Top of RECORDS FOR THIS TASK

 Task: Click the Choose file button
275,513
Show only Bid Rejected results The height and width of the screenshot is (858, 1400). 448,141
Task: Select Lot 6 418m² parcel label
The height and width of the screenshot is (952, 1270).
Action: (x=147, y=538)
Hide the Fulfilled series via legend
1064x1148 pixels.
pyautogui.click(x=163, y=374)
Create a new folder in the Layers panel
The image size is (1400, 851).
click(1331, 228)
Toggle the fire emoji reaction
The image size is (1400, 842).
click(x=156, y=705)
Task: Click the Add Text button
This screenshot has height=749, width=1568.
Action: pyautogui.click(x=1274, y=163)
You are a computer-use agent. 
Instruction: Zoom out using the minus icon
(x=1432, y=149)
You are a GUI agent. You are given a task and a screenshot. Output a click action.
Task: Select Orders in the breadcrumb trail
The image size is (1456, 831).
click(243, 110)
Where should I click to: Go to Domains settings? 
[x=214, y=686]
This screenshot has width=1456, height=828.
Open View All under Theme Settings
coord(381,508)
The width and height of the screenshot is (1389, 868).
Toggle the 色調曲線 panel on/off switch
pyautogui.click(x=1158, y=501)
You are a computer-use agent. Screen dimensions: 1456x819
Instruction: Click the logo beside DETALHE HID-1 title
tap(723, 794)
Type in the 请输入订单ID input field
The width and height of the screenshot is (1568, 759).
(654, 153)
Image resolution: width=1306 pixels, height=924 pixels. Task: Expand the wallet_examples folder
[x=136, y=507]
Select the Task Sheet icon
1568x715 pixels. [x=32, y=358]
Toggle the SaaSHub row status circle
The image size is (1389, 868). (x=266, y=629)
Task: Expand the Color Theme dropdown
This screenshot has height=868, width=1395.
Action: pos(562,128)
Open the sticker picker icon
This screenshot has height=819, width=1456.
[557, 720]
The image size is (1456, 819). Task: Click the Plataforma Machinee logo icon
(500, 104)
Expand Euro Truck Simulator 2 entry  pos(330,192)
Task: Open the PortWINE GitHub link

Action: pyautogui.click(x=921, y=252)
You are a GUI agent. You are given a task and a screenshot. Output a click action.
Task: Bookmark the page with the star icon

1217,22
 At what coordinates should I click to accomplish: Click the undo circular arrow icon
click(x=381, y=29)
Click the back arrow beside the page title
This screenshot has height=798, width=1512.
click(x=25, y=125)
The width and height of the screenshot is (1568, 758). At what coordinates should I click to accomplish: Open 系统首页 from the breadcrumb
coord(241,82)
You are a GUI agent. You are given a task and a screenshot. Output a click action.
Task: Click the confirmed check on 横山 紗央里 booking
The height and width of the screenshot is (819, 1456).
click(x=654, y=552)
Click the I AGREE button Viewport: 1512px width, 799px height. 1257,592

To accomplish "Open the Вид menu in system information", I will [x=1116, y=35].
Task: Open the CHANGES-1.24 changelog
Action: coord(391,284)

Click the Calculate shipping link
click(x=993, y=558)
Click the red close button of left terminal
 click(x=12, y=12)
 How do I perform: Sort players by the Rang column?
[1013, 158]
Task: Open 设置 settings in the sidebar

Bottom of RECORDS FOR THIS TASK

AIM OF THE TASK
Wherever a line of the records above contains the string "computer", copy that line out.

RESPONSE FOR THIS EXERCISE
You are a computer-use agent. 
You are a computer-use agent. Screen dimensions: 1456x819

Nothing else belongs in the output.